I think there are different ways of looking at blogs. I look at the ones I subscribe to into these:

  • Breadth Blogs
  • Depth Blogs
  • T-shaped Blogs

Breadth Blogs

Breadth blogs cover a wide variety of topics. A good example is Boing Boing. The title – A Directory of Wonderful Things, says it all. Breadth bloggers are comitted Infovores. I heard the term Infovore, almost four years ago when I was reading this blog.

I consume, digest, and excrete information for a living. Whether I'm writing science fiction, editorials, columns, or tech books, whether I'm speaking from a podium or yammering down the phone at some poor reporter, my success depends on my ability to cite and connect disparate factoids at just the right moment.

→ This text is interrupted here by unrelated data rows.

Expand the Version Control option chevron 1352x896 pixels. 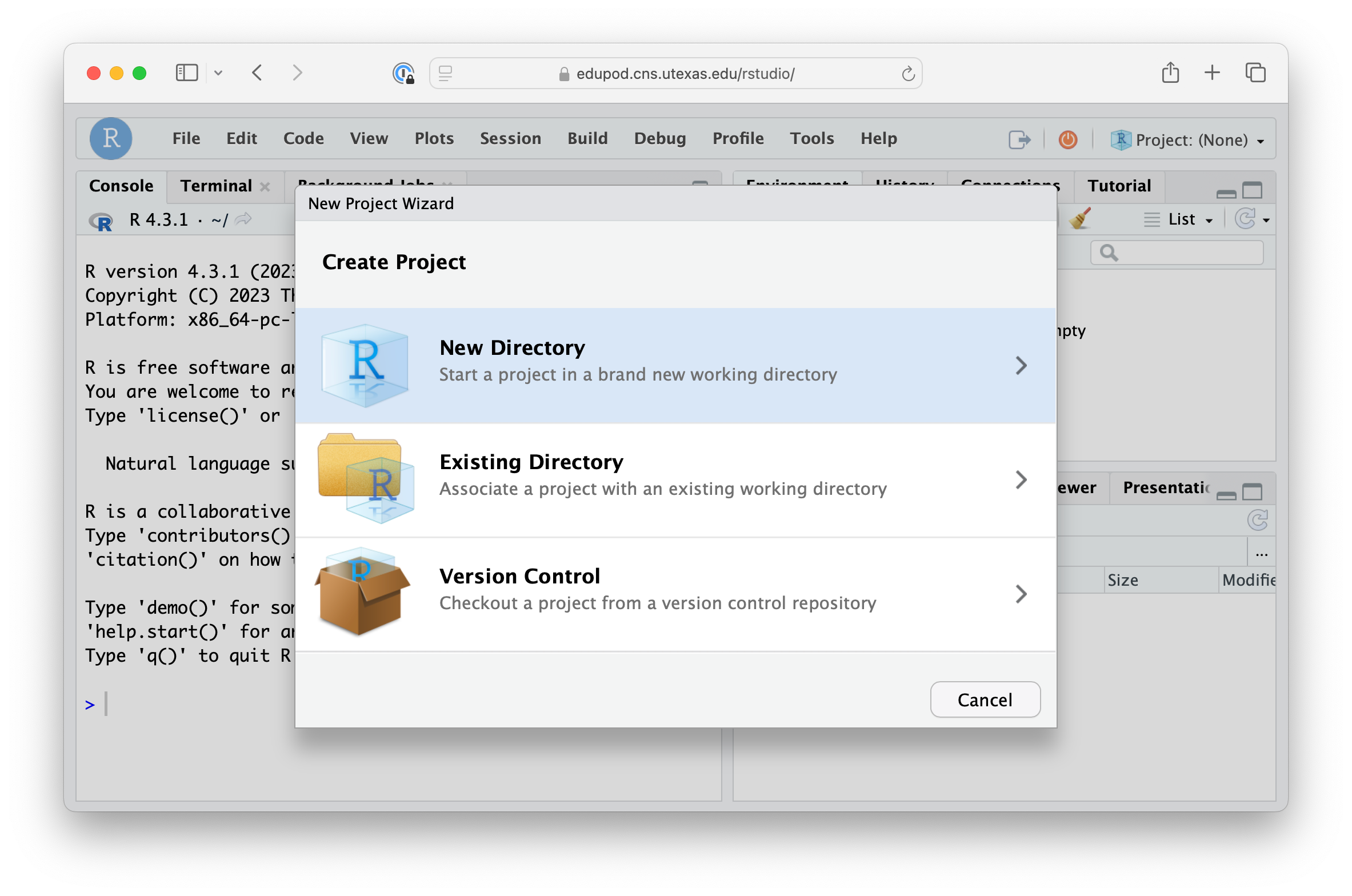1021,594
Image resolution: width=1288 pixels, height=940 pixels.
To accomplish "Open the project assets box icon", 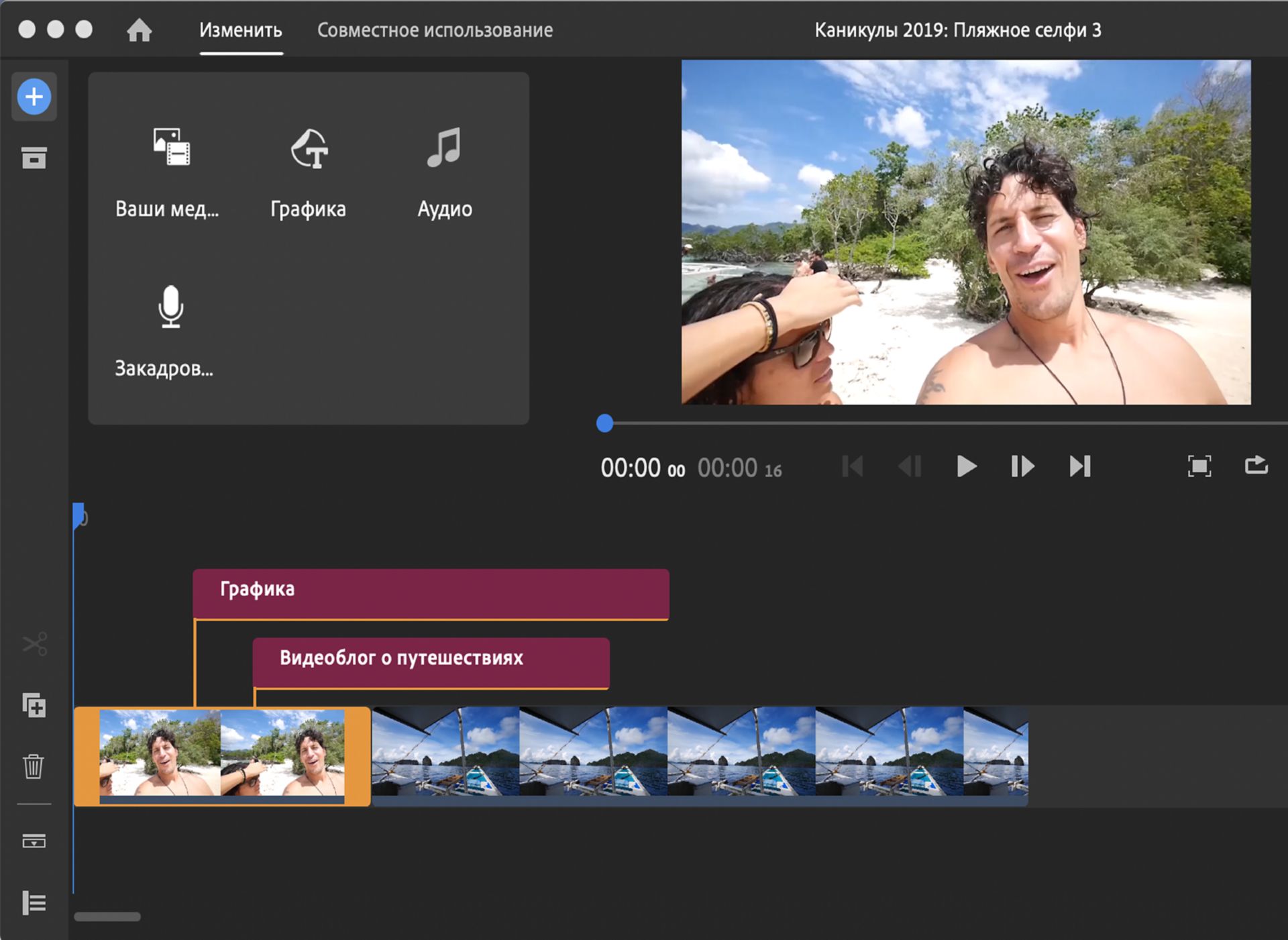I will coord(34,158).

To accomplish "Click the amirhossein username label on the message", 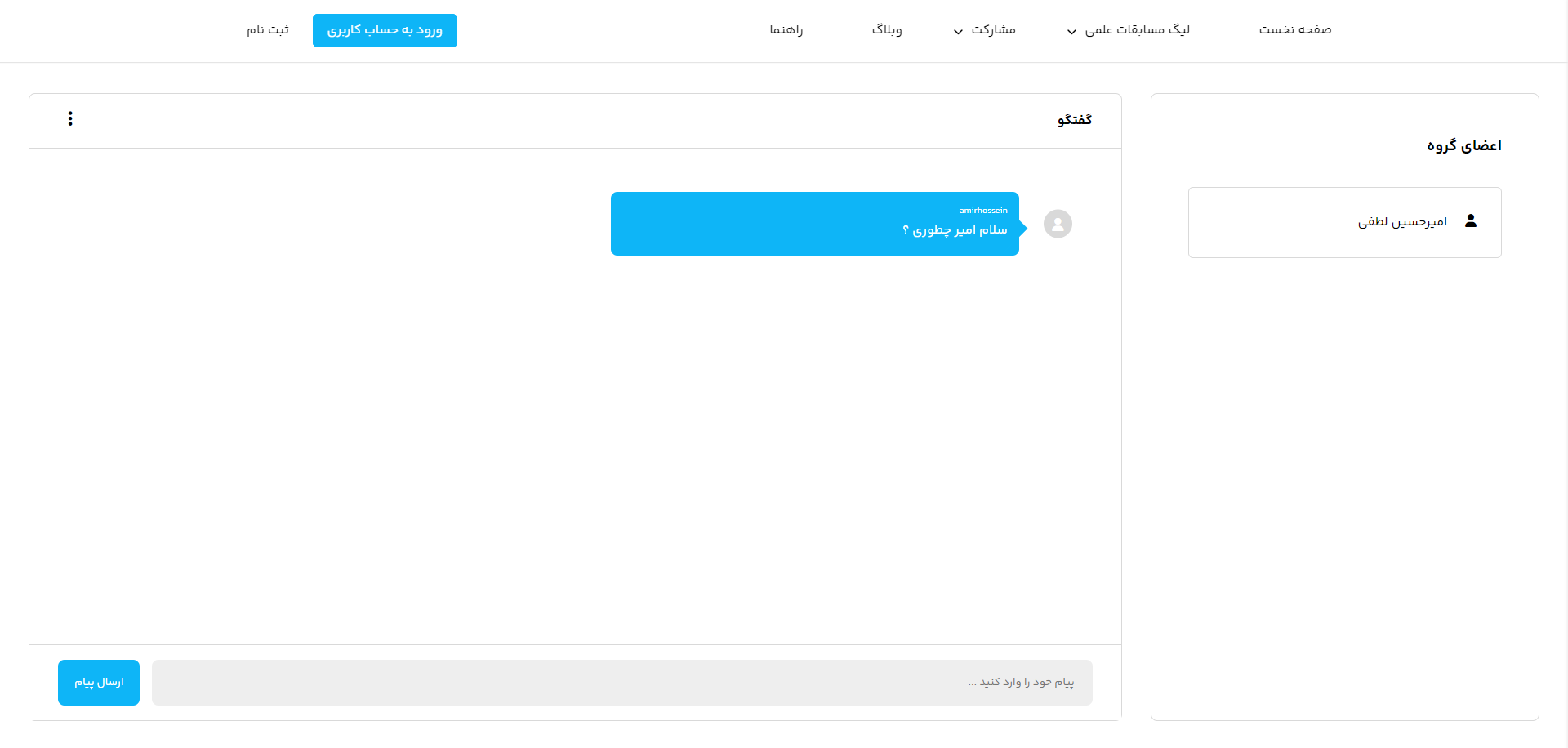I will pos(983,210).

As a committed infovore, I need to eat roughly six times my weight in information every day or my brain starts to starve and atrophy. I gather information from many sources: print, radio, television, conversation, the Web, RSS feeds, email, chance, and serendipity. I used to bookmark this stuff, but I just ended up with a million bookmarks that I never revisited and could never find anything in.

Breadth blogs make it to the top of charts. Boing Boing is somewhere in the top 10 spots most of the time, probably top 5.

Depth Blogs

Depth Blogs go deep into a specific subject area. For example, problogger is all about blogging and covers the eco-system surrounding development, use and making money from blogs. Lorelle covers blogs and WordPress. Most of the product people from Microsoft, Sun Microsystem and other tech companies belong to the depth category. Depth bloggers are BlogMentors for lot of other people. Depth bloggers dominate Topic Blog charts. These are industry experts, you want to go to, when you want to stay in touch in a specific area.

T-Shaped Blogs

When you combine breadth with depth, you get T-shaped blogs. I think most of the depth bloggers are also T-shaped to some extent. Most of my favorite bloggers are T-shaped. some are small 't's (more depth than breadth). Others are big "T"s (a balance of breadth and depth).